**Problem description**
Images do not belong in the copy. Retype the entries exactly.

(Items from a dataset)

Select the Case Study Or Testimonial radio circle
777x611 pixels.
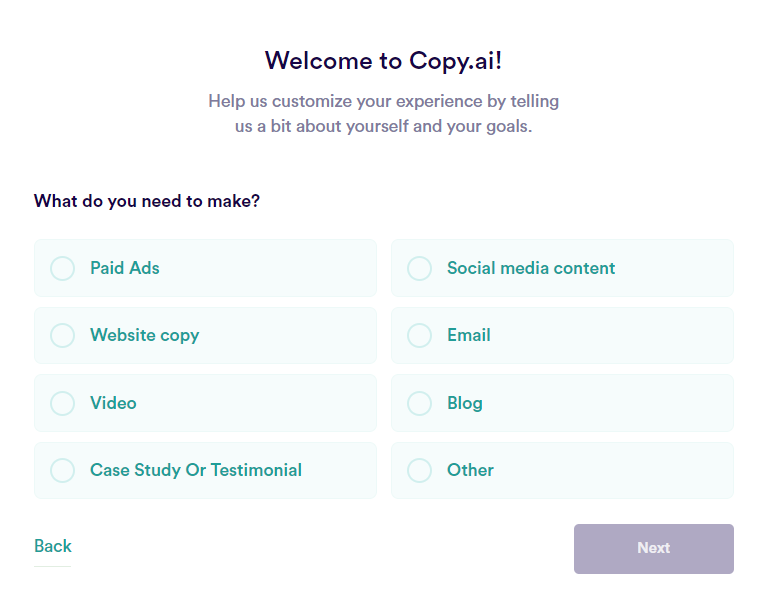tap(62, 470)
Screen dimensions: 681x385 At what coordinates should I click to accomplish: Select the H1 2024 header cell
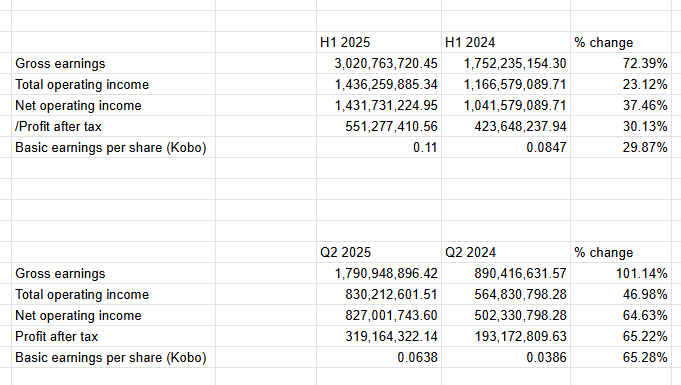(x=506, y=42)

**Problem solution**
Select the Case Study Or Testimonial radio circle
777x611 pixels.
tap(62, 470)
Screen dimensions: 681x385 At what coordinates should I click to accomplish: Select the H1 2024 header cell
(x=506, y=42)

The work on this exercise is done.